No. of Recommendations: 16
In the case where a company pays a dividend do buybacks also have the added value of saving the company money because you are not paying the dividend on retired shares?
Not really...they are pretty separate.
Assume shares are repurchased at fair value.
Fair value for almost any firm is well approximated by some multiple of cyclically adjusted earnings, plus a constant for any "extra" cash on hand.
e.g., a company making $1 a year with $15 per share in unneeded cash might be worth (say) $30 a share, if you assume a multiple of 15 on the earnings.
Since we are assuming they are trading at fair value, the current share price is $30.
If they use the spare cash to buy back shares,
Instead of a multiple of 15 on $1 earnings and $15 spare cash, it becomes a multiple of 15 on $2 per share earnings and no spare cash...still $30 total.
The value of a share is unchanged.

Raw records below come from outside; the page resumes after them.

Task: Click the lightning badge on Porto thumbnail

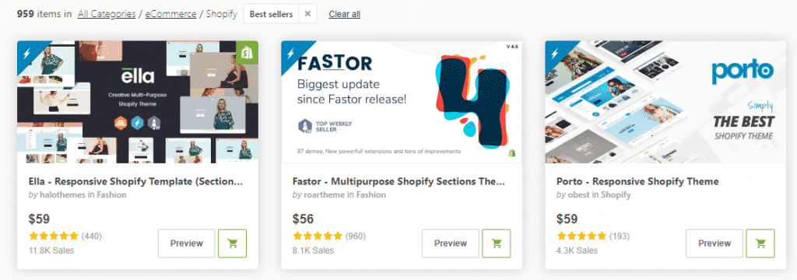Action: pyautogui.click(x=556, y=52)

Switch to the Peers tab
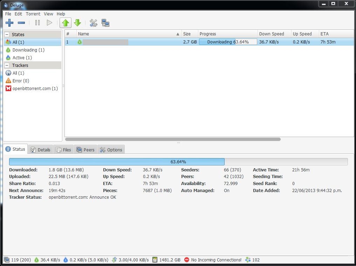click(x=85, y=149)
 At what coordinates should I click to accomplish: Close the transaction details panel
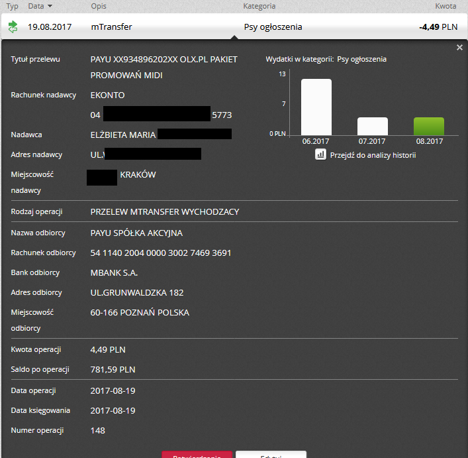tap(460, 48)
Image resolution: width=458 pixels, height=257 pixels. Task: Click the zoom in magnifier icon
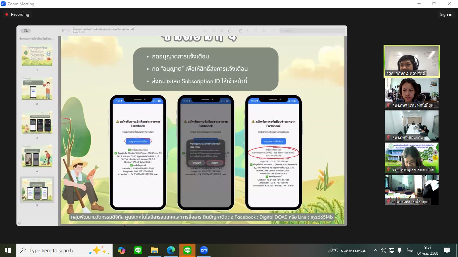coord(222,30)
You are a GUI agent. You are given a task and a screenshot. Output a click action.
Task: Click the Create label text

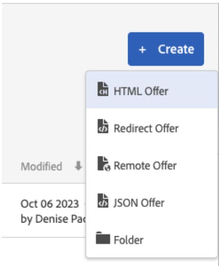tap(176, 49)
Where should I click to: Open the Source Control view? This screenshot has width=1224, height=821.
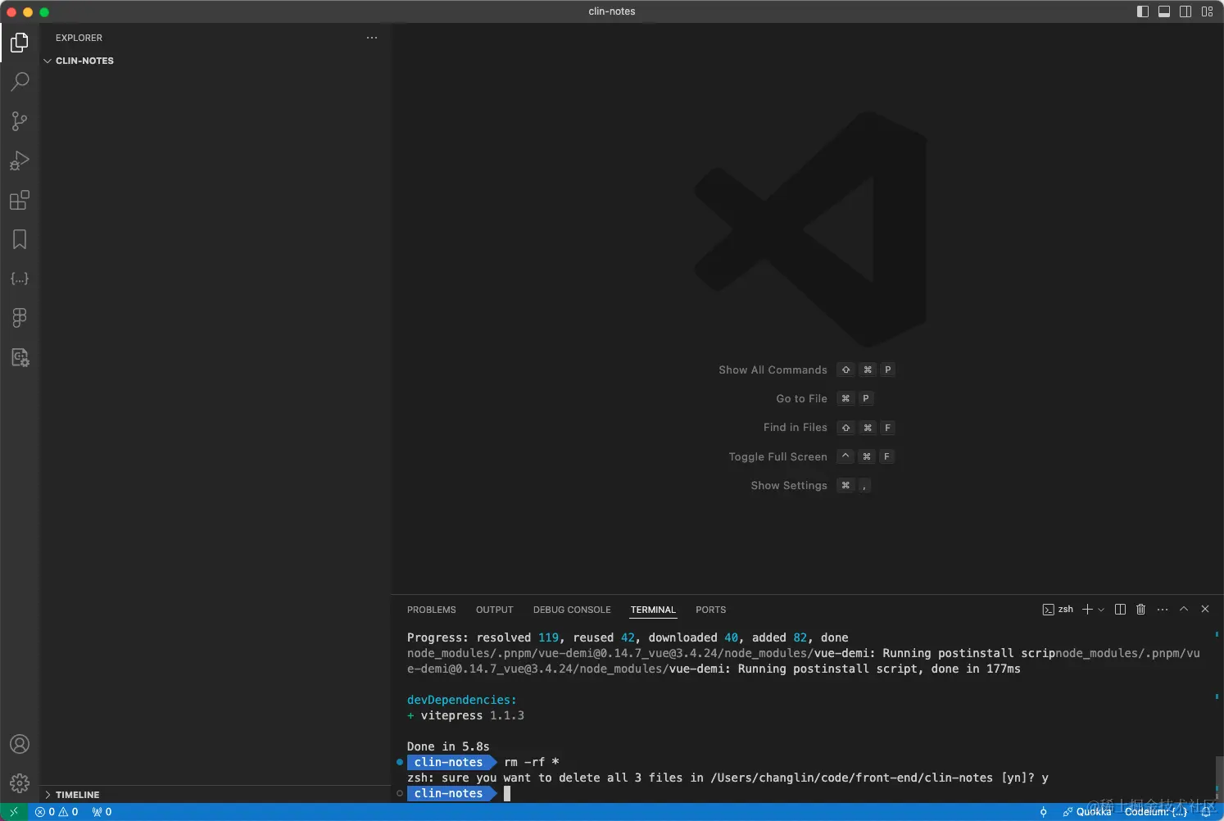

Other things being equal (same valuation) the share price will still be $30 despite the lower EPS. It's shocking how few CEOs seem to understand this!
In summary, for any buybacks done at a price equal to fair value for the stock:
* The cash per share goes down
* The earnings per share go up
* Those two things exactly cancel out
* The share price is therefore unchanged
* The share count, total intrinsic value of the firm, and market cap all fall. It's a smaller firm overall.
I recap all this because it clarifies your dividend question.
Because of the buybacks, the total earnings of the firm are unchanged but the EPS goes up because the total profit is divided by a smaller number of shares.
So, assuming the total dividend remains the same--(recall that "dividend" literally means "that which is to be divided", not the per share amount!)--the coupon per share will go up because the total dividend is divided by a smaller number of shares. Of course management might choose to do something else, but if they kept the same payout ratio the dividend per share would rise the same amount as the EPS.
That's what the math says. The second order thinking would address motivations. For example, in the example above management might be more inclined to pay out a dividend before the buyback than after the buyback because they have so much spare cash. It would be relatively rational for them to think about a lower payout ratio after the big buyback.